5 top metrics for open source communities
Top 5 open source community metrics to track
So you decided to use metrics to track your free, open source software (FOSS) community. Now comes the big question: Which metrics should I be tracking?
To answer this question, you must have an idea of what information you need. For example, you may want to know about the sustainability of the project community. How quickly does the community react to problems? How is the community attracting, retaining, or losing contributors? Once you decide which information you need, you can figure out which traces of community activity are available to provide it. Fortunately, FOSS projects following an open development model tend to leave loads of public data in their software development repositories, which can be analyzed to gather useful data.
In this article, I'll introduce metrics that help provide a multi-faceted view of your project community.
The overall activity of the community and how it evolves over time is a useful metric for all open source communities. Activity provides a first view of how much the community is doing, and can be used to track different kinds of activity. For example, the number of commits gives a first idea about the volume of the development effort. The number of tickets opened provides insight into how many bugs are reported or new features are proposed. The number of messages in mailing lists or posts in forums gives an idea of how much discussion is being held in public.
Number of commits and number of merged changes after code review in the OpenStack project, as found in the OpenStack Activity Dashboard. Evolution over time (weekly data).
The size of the community is the number of people participating in it, but, depending on the kind of participation, size numbers may vary. Usually you're interested in active contributors, which is good news. Active people may leave traces in the repositories of the project, which means you can count contributors who are active in producing code by looking at the Author field in git repositories, or count people participating in the resolution of tickets by looking at who is contributing to them.
This basic idea of activity" (somebody did something) can be extended in many ways. One common way to track activity is to look at how many people did a sizable chunk of the activity. Generally most of a project's code contributions, for example, are from a small fraction of the people in the project's community. Knowing about that fraction helps provide an idea of the core group (i.e., the people who help lead the community).

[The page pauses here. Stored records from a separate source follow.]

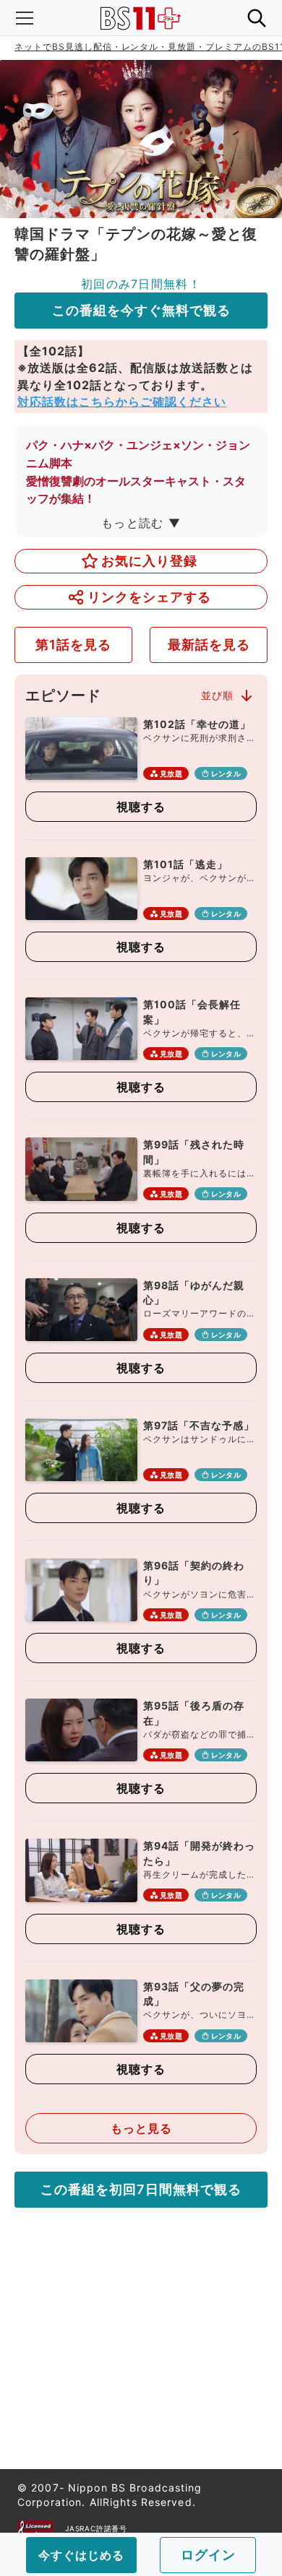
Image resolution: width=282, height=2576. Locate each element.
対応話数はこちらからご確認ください (121, 401)
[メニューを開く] (24, 18)
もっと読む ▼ (141, 523)
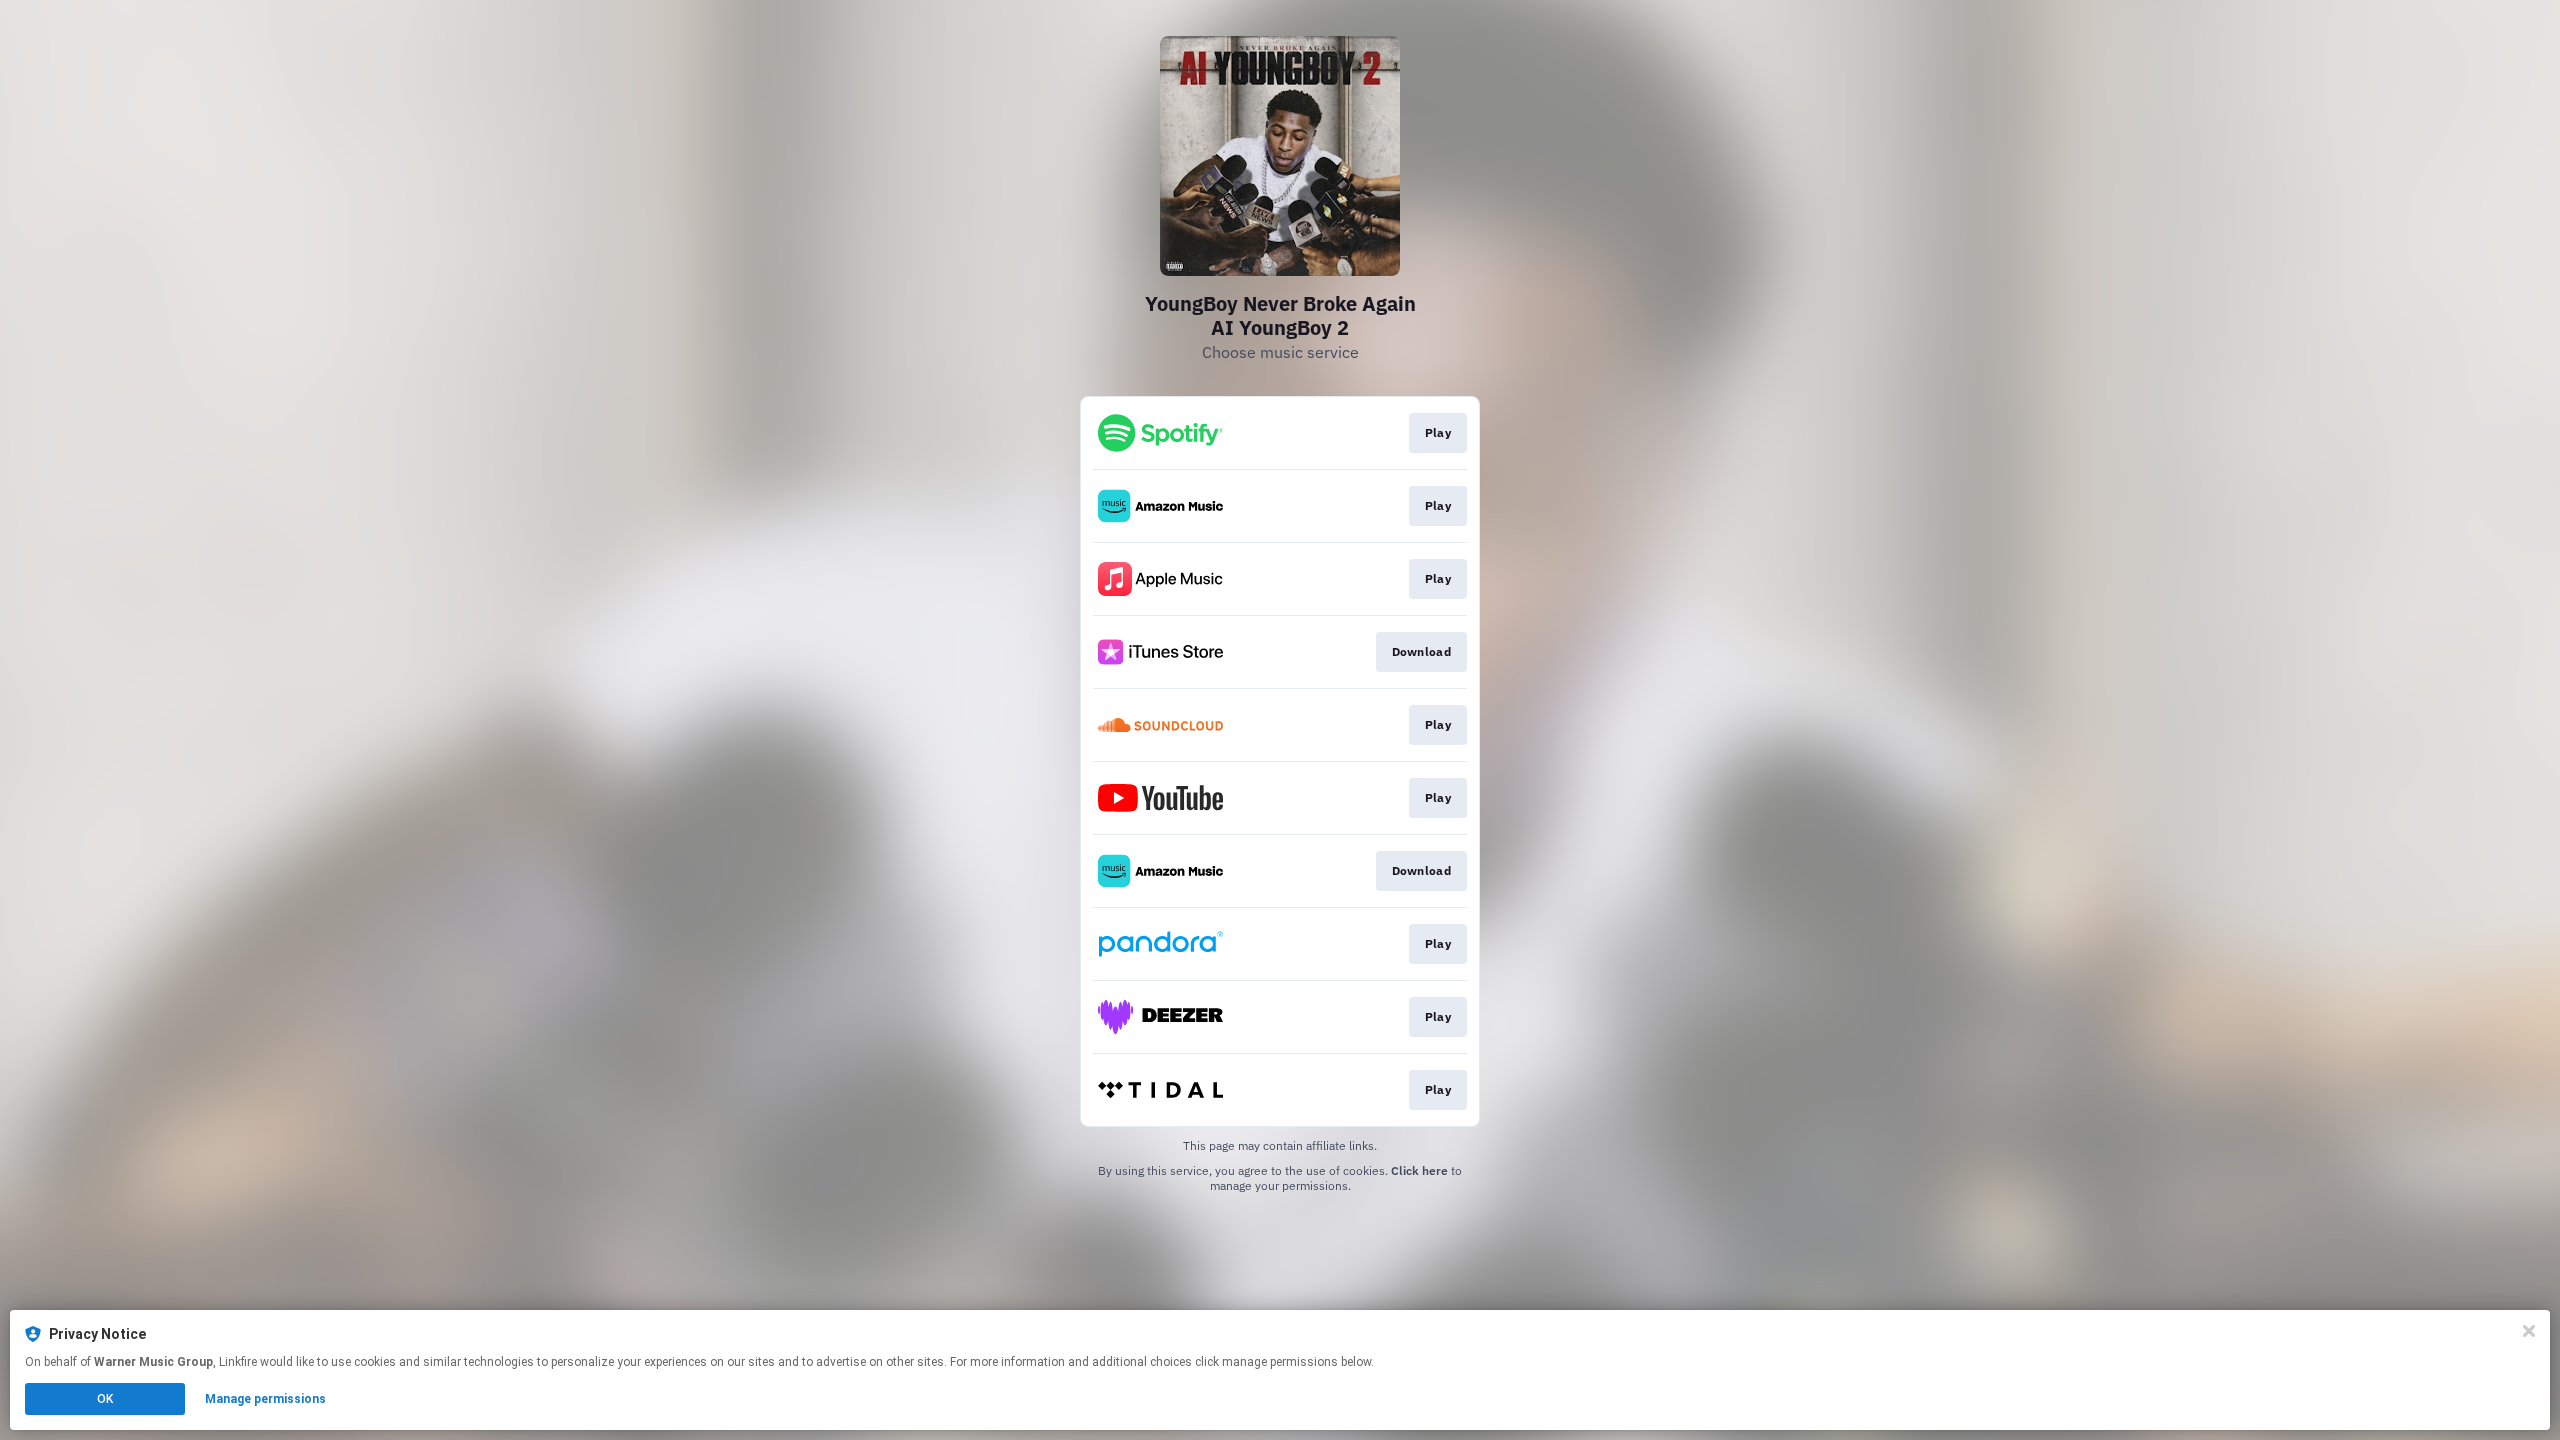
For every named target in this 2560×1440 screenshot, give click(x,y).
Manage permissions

Number of authors and number of posters in mailing lists in the Xen project, as found in the Xen Project Development Dashboard. Evolution over time (monthly data).
So far, I have focused on measuring quantities of activities and contributors. You also can analyze how processes and people are performing. For example, you can measure how long processes take to finish. Time to resolve or close tickets shows how the project is reacting to new information that requires action, such as fixing a reported bug or implementing a requested new feature. Time spent in code review—from the moment when a change to the code is proposed to the moment it is accepted—shows how long upgrading a proposed change to the quality standards expected by the community takes.
Other metrics deal with how well the project is coping with pending work, such as the ratio of new to closed tickets, or the backlog of still non-completed code reviews. Those parameters tell us, for example, whether or not the resources put into solving issues is enough.
Ratio of tickets closed by tickets opened, and ratio of change proposals accepted or abandoned by new change proposals per quarter. OpenStack project, as shown in the OpenStack Development Report, 2015-Q3 (PDF).
Communities change as contributors move in and out. Depending on how people enter and leave a community over time, the age (time since members joined the community) of the community varies. The community aging chart nicely illustrates these exchanges over time. The chart is structured as a set of horizontal bars, two per "generation" of people joining the community. For each generation, the attracted bar shows how many new people joined the community during the corresponding period of time. The retained bar shows how many people are still active in the community.
The relationship between the two bars for each generation is the retention rate: the fraction of people of that generation who are still in the project. The complete set of attracted bars show how attractive the project was in the past. And the complete set of the retention bars shows the current age structure of the community.
Community aging chart for the Eclipse community, as shown in the Eclipse Development Dashboard. Generations are defined every six months.
Diversity is an important factor in the resiliency of communities. In general, the more diverse communities are—in terms of people or organizations participating—the more resilient they are. For example, when a company decides to leave a FOSS community, the potential problems the departure may cause are much smaller if its employees were contributing 5% of the work rather than 85%.
The Pony Factor, a term defined by Daniel Gruno for the minimum number of developers performing 50% of the commits. Based on the Pony Factor, the Elephant Factor is the minimum number of companies whose employees perform 50% of the commits. Both numbers provide an indication of how many people or companies the community depends on.
Pony and Elephant Factor for several FOSS projects in the area of cloud computing, as presented in The quantitative state of the open cloud 2015 (slides).
There are many other metrics to help measure a community. When determining which metrics to collect, think about the goals of your community, and which metrics will help you reach them.